For every line of the material below, check for the string "Given" and return the line if it is there.

Segment Start: Records shown

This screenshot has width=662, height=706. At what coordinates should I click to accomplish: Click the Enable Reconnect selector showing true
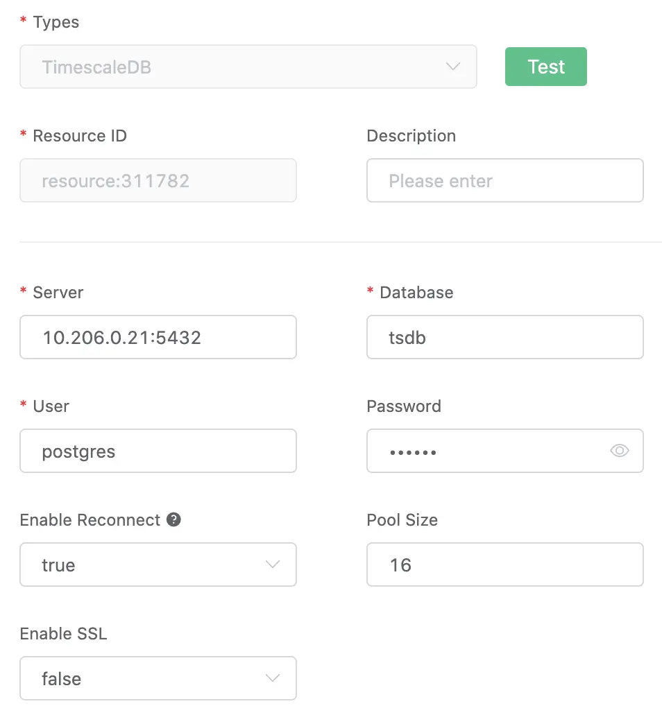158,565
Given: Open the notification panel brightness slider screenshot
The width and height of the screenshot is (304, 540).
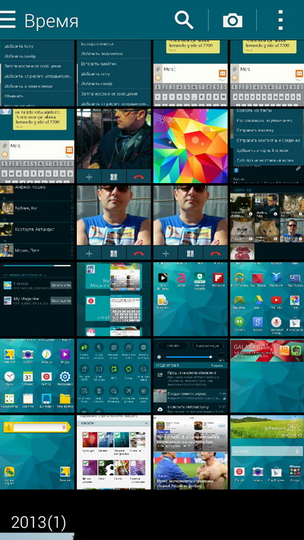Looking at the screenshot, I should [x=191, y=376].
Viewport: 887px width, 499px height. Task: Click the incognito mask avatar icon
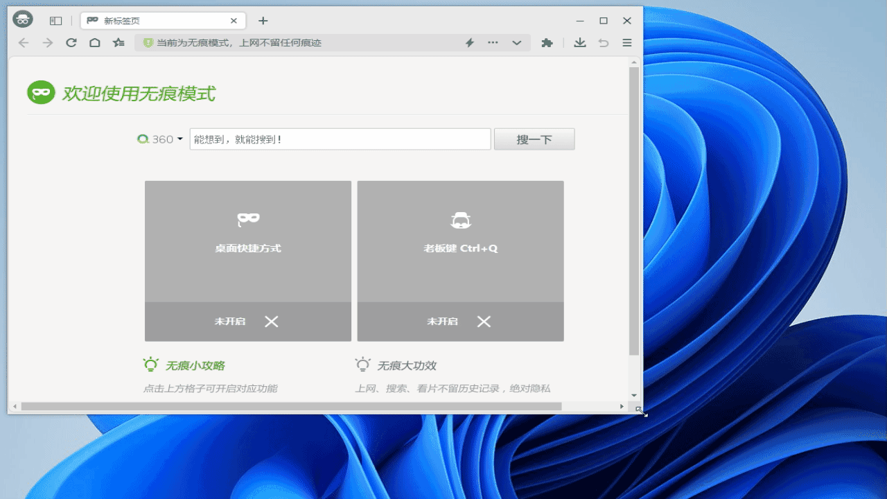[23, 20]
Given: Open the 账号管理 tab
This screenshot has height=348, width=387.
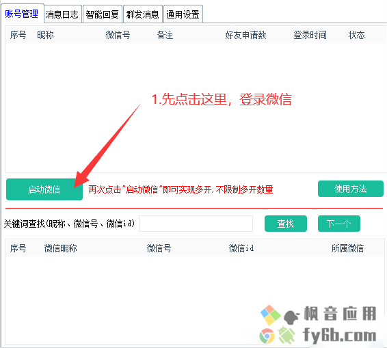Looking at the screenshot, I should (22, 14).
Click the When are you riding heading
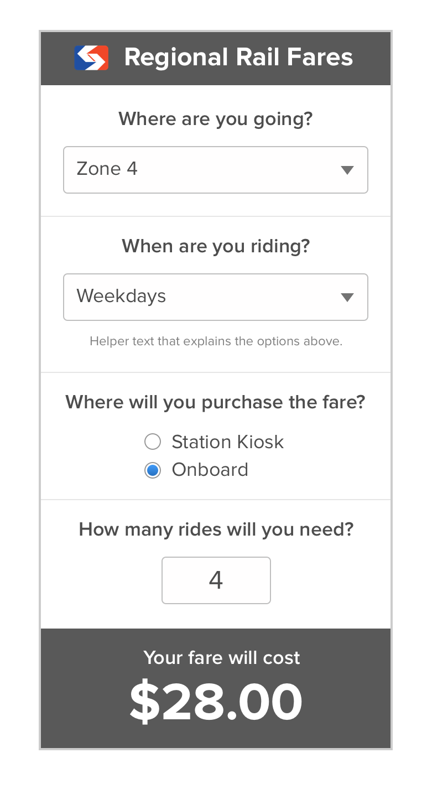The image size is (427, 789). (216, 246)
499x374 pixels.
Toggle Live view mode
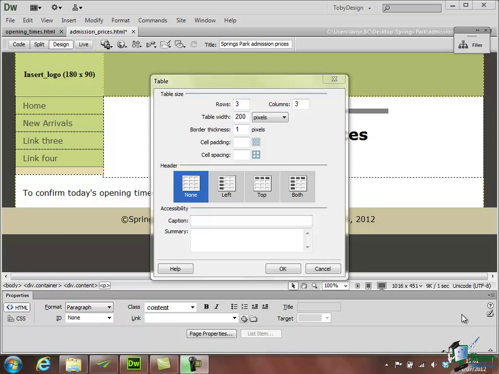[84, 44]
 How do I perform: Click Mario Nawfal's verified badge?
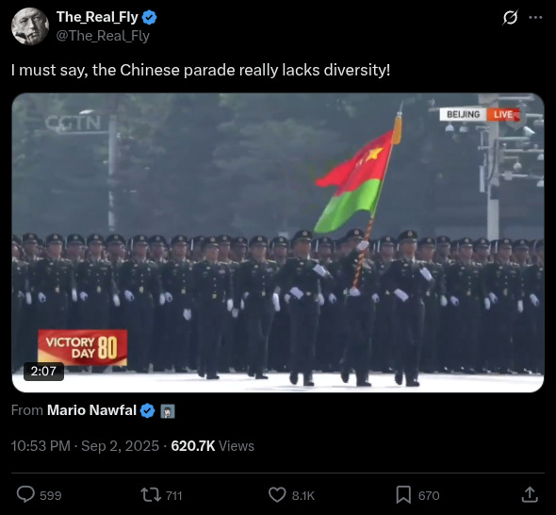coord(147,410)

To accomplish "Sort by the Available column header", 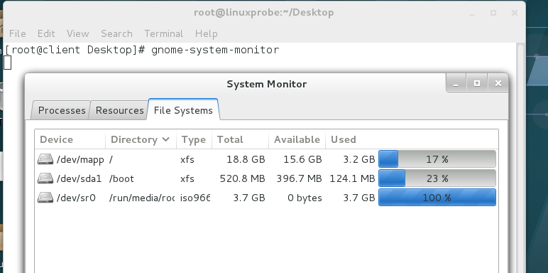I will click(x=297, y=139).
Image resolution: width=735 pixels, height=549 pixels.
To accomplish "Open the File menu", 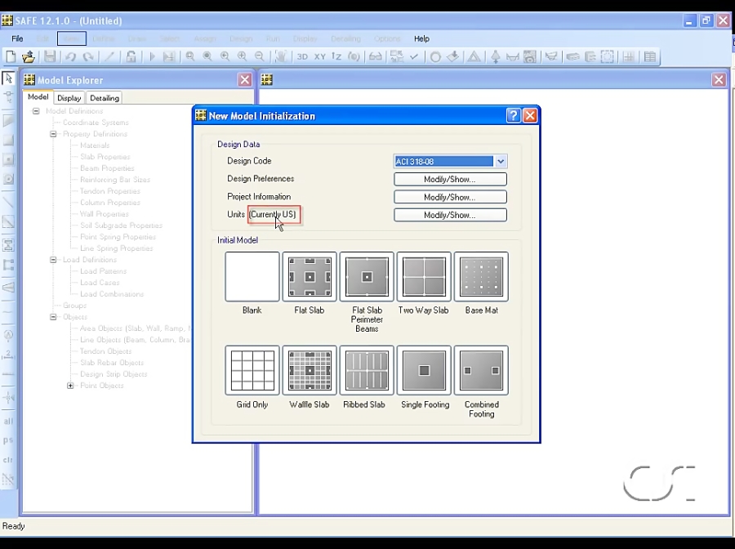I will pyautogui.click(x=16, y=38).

Segment End: Records shown
Segment Start: Records shown

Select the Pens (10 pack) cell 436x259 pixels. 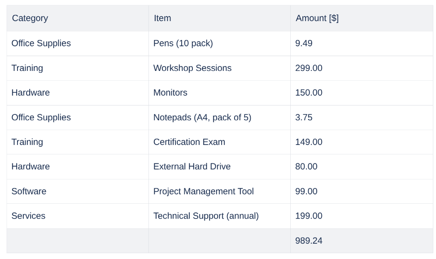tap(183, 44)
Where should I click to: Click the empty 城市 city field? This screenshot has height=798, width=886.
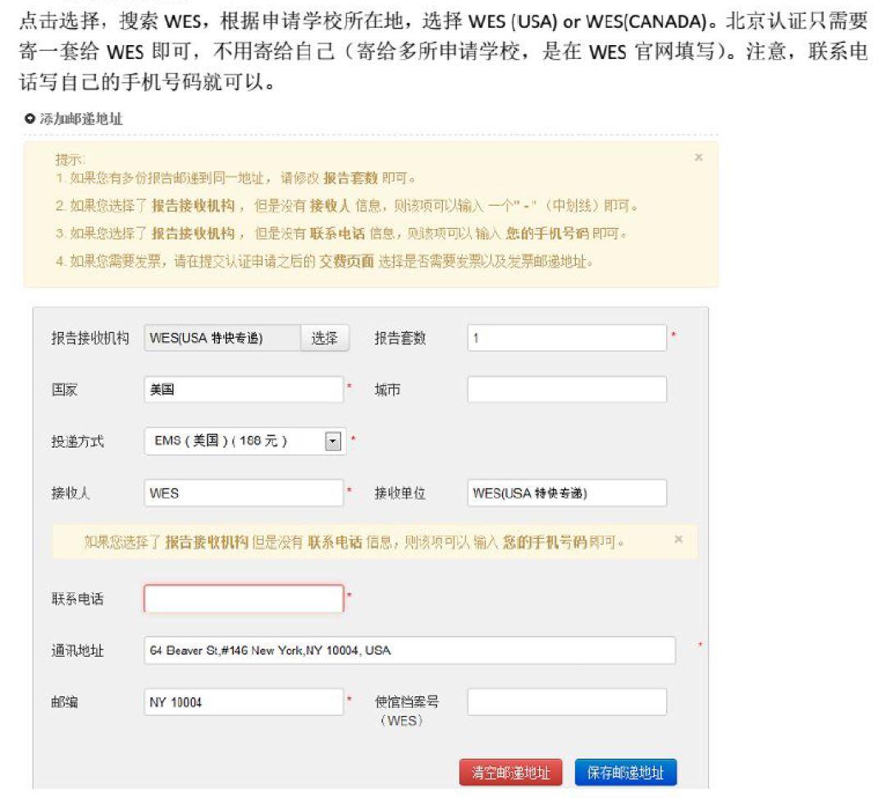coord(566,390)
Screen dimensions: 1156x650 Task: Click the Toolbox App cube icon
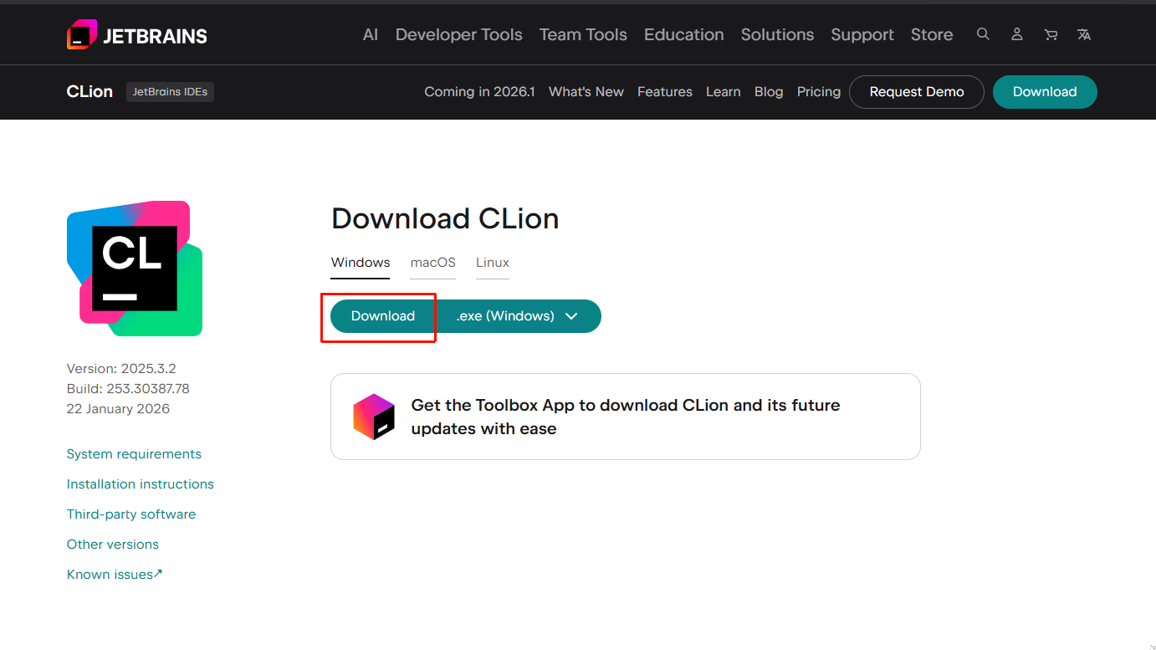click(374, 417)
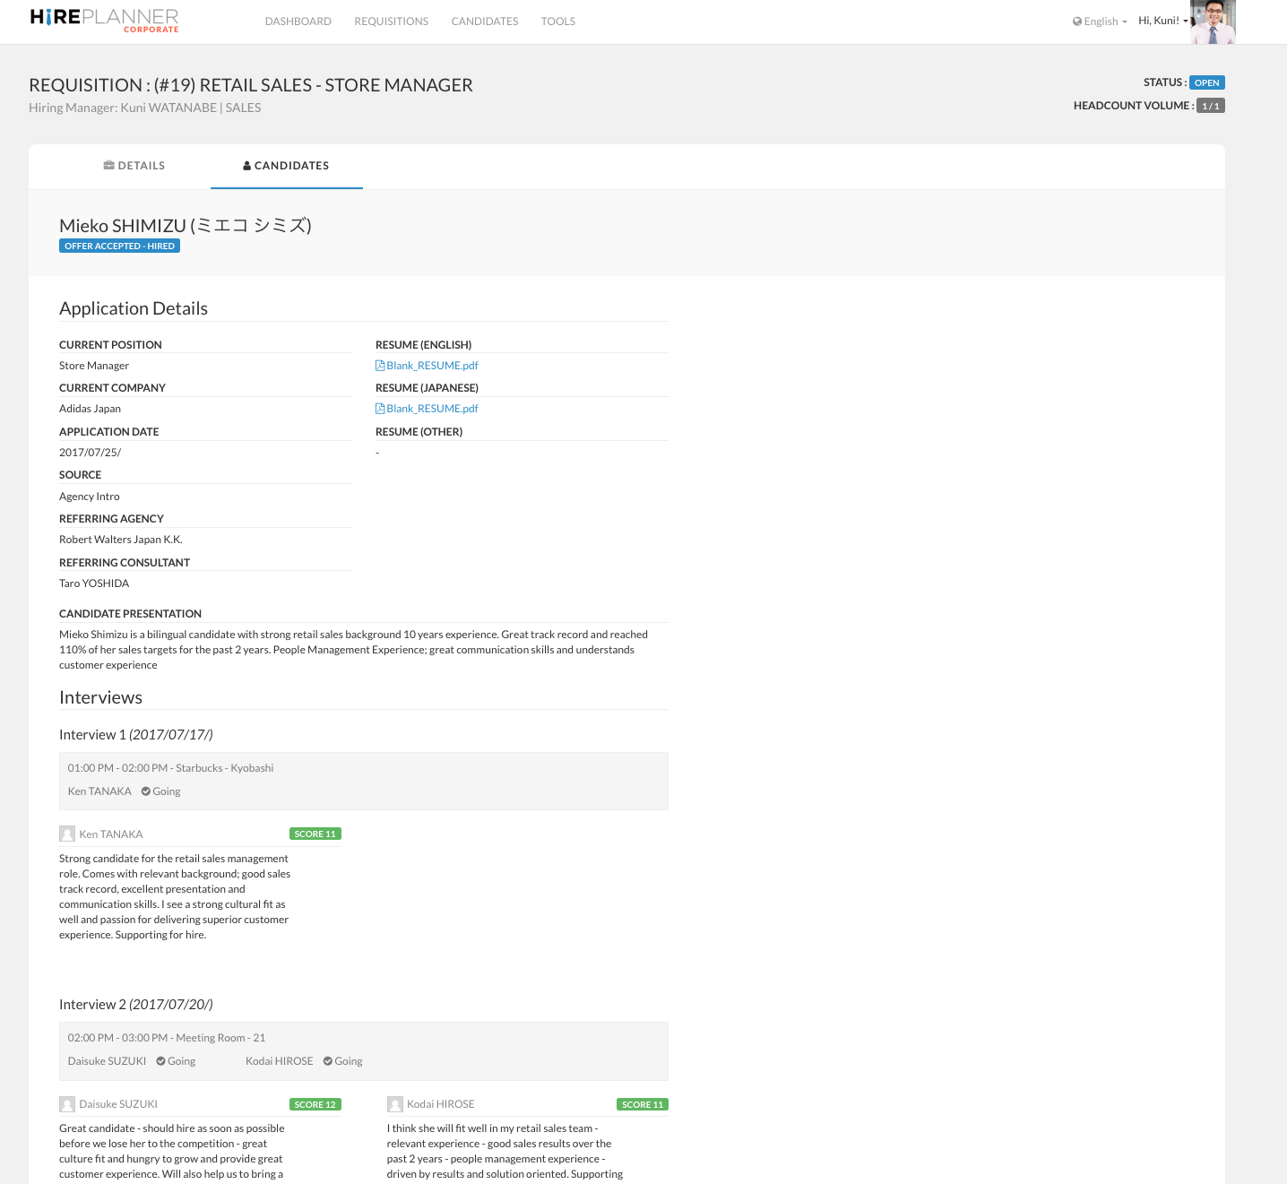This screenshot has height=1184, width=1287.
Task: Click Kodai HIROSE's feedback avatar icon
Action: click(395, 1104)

Segment End: Records shown

*Task solution*:
Given: Open the notification panel brightness slider screenshot
Given: Open the 账号管理 tab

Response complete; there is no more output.